Dios no es bueno. Para poder volver a creer me tocó limpiar todos esos dogmas de fe, que hoy me parecen una caricatura

Me educaron en colegio católico, pero pasados los quince años, mi conexión con algo superior estaba congelada, casi muerta. Empecé a llenarme de miedo cuando, al pronunciar la palabra Dios, sentía que estaba hablando de un amigo imaginario, porque si ese amigo no existía, la cosa iba a ponerse bien jodida. Tengo que reconocer que las clases de religión me dejaron lo mejor que tengo en la vida, eso sí. La lectura asidua de aquel libro sagrado y oír a mi profesora Carmencita, apasionada como nadie con la religión, contando esos dramas bíblicos sembraron en mí la semilla de un afán: el de contar historias.Pero cuando tuve la necesidad de una verdadera espiritualidad no me sirvió de nada la religión, por no decir que incluso la tradición judeocristiana de la culpa obstaculizó mi camino a la fe. No entendía por qué me resistía a aceptar que algo más grande que yo se encargaba del insignificante argumento de mi vida, hasta que empecé a hacer yoga y a experimentar un nuevo despertar espiritual desprovisto de figuras atemorizantes que más que pensarse, se sentía con el cuerpo, con la respiración.

¡Cómo iba a querer creer en un Dios que, además de ser un macho que preña a una mujer como por arte de magia, es un tipo al que se le rinde pleitesía llamándolo Señor, mientras que él premia y castiga según lo que le parezca bien o mal! ¡Cómo iba a querer respetar la voluntad de ese señor que además me obligan a creer que nos creó a su imagen y semejanza (vanidad humana, divino tesoro) por miedo a que me castigara! Era de esperarse que mi camino hacia la fe estuviera más que truncado.

▶ [MATERIAL PROPORCIONADO]:
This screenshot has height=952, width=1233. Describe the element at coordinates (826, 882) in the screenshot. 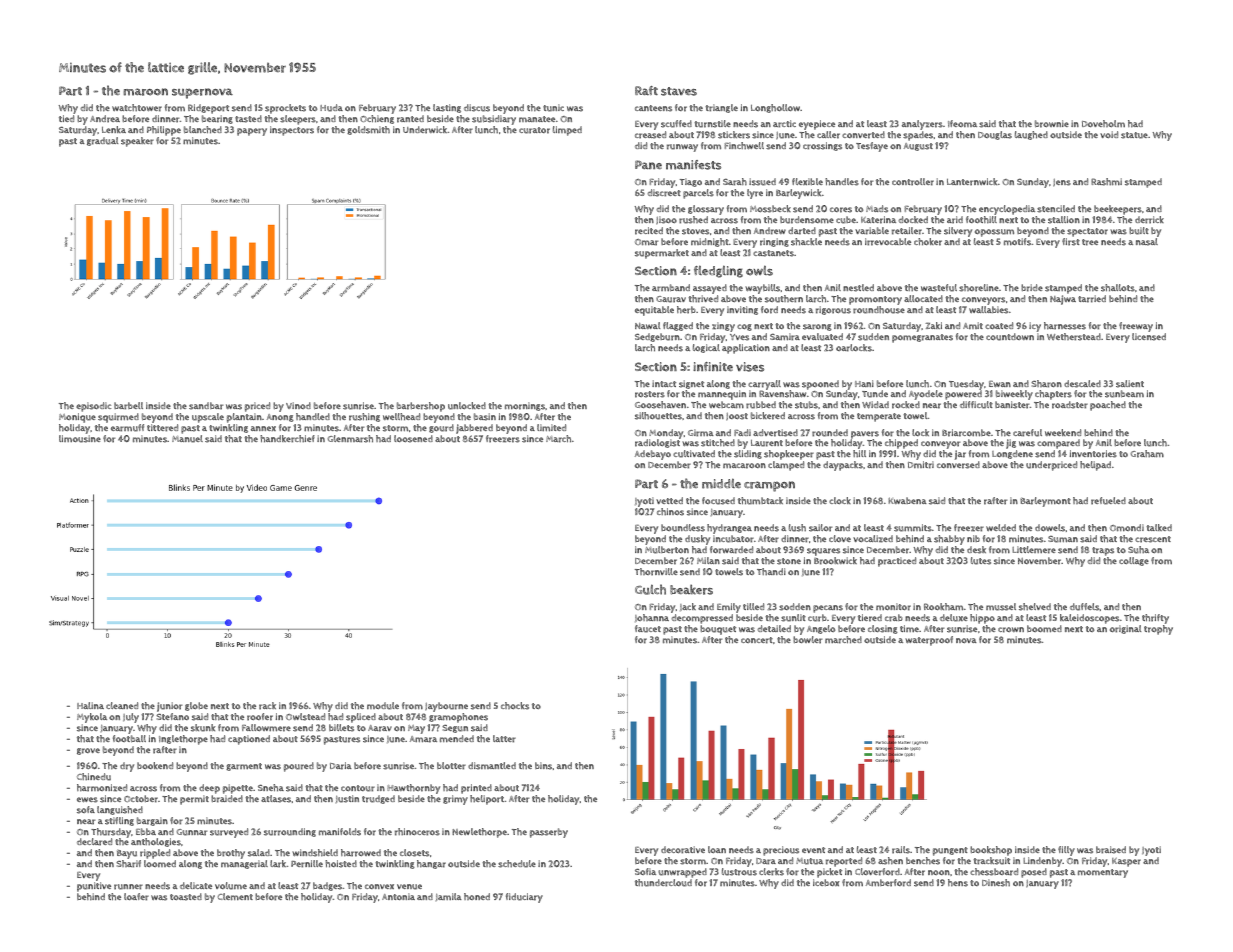

I see `icebox` at that location.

▶ [TAREA SOLICITADA]:
Transcriba completo y sin ninguna alteración el texto sobre la fe y la religión que aparece más arriba.

▶ [RESPUESTA AL PROBLEMA]:
Dios no es bueno. Para poder volver a creer me tocó limpiar todos esos dogmas de fe, que hoy me parecen una caricatura

Me educaron en colegio católico, pero pasados los quince años, mi conexión con algo superior estaba congelada, casi muerta. Empecé a llenarme de miedo cuando, al pronunciar la palabra Dios, sentía que estaba hablando de un amigo imaginario, porque si ese amigo no existía, la cosa iba a ponerse bien jodida. Tengo que reconocer que las clases de religión me dejaron lo mejor que tengo en la vida, eso sí. La lectura asidua de aquel libro sagrado y oír a mi profesora Carmencita, apasionada como nadie con la religión, contando esos dramas bíblicos sembraron en mí la semilla de un afán: el de contar historias.Pero cuando tuve la necesidad de una verdadera espiritualidad no me sirvió de nada la religión, por no decir que incluso la tradición judeocristiana de la culpa obstaculizó mi camino a la fe. No entendía por qué me resistía a aceptar que algo más grande que yo se encargaba del insignificante argumento de mi vida, hasta que empecé a hacer yoga y a experimentar un nuevo despertar espiritual desprovisto de figuras atemorizantes que más que pensarse, se sentía con el cuerpo, con la respiración.

¡Cómo iba a querer creer en un Dios que, además de ser un macho que preña a una mujer como por arte de magia, es un tipo al que se le rinde pleitesía llamándolo Señor, mientras que él premia y castiga según lo que le parezca bien o mal! ¡Cómo iba a querer respetar la voluntad de ese señor que además me obligan a creer que nos creó a su imagen y semejanza (vanidad humana, divino tesoro) por miedo a que me castigara! Era de esperarse que mi camino hacia la fe estuviera más que truncado.